Two key decisions of economic policy loom over the autumn. On 3 November the Bank of England’s monetary policy committee will decide whether to make another cut in interest rates to boost the economy. And in his Autumn Statement on 23 November, the Chancellor will set out the changes to fiscal policy that, following the vote to leave the EU, will be made to slow down the pace at which the budget deficit will be reduced.

In a rational, competently managed country both decisions would be made on their technical merits. Does the balance of evidence suggest that the economy needs another cut in rates? To what extent does the slowing of the economy, if that is what is happening, justify a shift in fiscal policy?

Theresa May’s proposition to the country is that she will lead a rational and competent Government. Her pitch to the EU leaders last week was that Britain would be constructive in its approach to negotiations and that she expected the same from them. All that is in the future. But on these two immediate economic decisions, ill-discipline (and some sheer nastiness) in her party suggests that to be rational and competent is not at all how this government is behaving.

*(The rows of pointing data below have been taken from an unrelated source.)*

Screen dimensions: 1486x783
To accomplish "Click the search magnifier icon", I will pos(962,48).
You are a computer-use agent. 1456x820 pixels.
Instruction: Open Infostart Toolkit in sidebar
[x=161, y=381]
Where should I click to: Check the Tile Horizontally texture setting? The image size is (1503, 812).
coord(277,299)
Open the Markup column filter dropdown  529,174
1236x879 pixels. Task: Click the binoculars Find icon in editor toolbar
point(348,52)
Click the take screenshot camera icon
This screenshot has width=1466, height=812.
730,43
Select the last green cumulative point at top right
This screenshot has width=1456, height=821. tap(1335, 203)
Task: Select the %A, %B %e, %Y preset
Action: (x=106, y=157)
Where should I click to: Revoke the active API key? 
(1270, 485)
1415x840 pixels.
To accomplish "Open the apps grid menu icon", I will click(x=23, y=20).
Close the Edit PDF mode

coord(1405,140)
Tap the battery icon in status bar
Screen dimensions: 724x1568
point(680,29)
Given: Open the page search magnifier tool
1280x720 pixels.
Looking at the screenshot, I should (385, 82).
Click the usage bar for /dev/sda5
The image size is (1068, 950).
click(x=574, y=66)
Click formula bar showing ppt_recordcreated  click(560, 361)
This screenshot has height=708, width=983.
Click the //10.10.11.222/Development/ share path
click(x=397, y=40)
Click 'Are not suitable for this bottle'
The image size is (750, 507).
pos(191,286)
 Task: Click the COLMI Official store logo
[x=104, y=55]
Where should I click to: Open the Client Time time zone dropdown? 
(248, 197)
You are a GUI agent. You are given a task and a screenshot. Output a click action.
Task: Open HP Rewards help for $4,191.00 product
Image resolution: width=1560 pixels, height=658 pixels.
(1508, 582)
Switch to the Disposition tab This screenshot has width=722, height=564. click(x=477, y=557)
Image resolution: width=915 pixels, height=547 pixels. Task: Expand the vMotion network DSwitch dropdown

As far as the interest rate decision goes, this should be above politics. The whole point of giving the Bank of England independence was to take monetary policy out of government. Manipulation of interest rates by successive Chancellors for political gain were made a thing of the past – a decision welcomed right across the political spectrum. Yet now senior Tory politicians are calling for the head of Governor Mark Carney for supposedly being partisan in the Brexit debate and post-Brexit situation. Theresa May herself criticised the Bank’s low-interest rate policy in her party conference speech, though she does apparently hope that he will stay in office for a full term. Whatever view you take of the effectiveness and costs of ultra-easy money, and there are legitimate objections to the policy, the attacks should bear in mind that the Bank of England is independent of politicians for a very good reason.

The attacks on the Governor are ineffective, if unpleasant. He and his fellow rate-setters have a statutory duty to fulfil. But the attacks on the Chancellor are potentially really destructive, for they undermine the authority of the entire Government on a crucial issue: its economic policies. In the first six months of the financial year the fiscal deficit was running above the target set in George Osborne’s Budget in March. Given the lags in the economy this suggests that irrespective of the Brexit vote, there was already a problem that his successor Philip Hammond would need to tackle. Brexit will make the shortfall worse. Not one single economic forecast has suggested that it will improve growth and public finances in the short term, though the outlook may be more nuanced in the long.

So the Chancellor and the Treasury have a problem. Given this, it is quite reasonable for Mr Hammond to warn in Cabinet that there are looming economic costs to an ill-judged settlement with the EU. Put bluntly, a hard Brexit will be worse for the economy than a soft one. Every foreign banking job that is shifted abroad means less tax revenue; every foreign student that is denied a visa means no fee for the university concerned. If Mr Hammond were not to warn about these consequences he would not be doing his job. Yet senior Tories, including some in the Cabinet, feel free to brief against him: that he has been “captured” by the anti-Brexit officials in the Treasury and that he is seeking to thwart the will of the people as demonstrated in the referendum. We have got to the stage where two former ministers, Anna Soubry and Nicky Morgan, have called on the Prime Minister to stop other ministers leaking anti-Hammond stories to the press.

Lord Hill, the former European commissioner and Tory leader in the House of Lords, told the BBC Today programme that the choice was not between a hard Brexit and a soft Brexit. Rather it would be between a stupid Brexit and a more intelligent one. That negotiation is in the future. On the evidence so far on both monetary and fiscal policy, many Tory politicians are trying to nudge the debate towards the stupid end of the spectrum.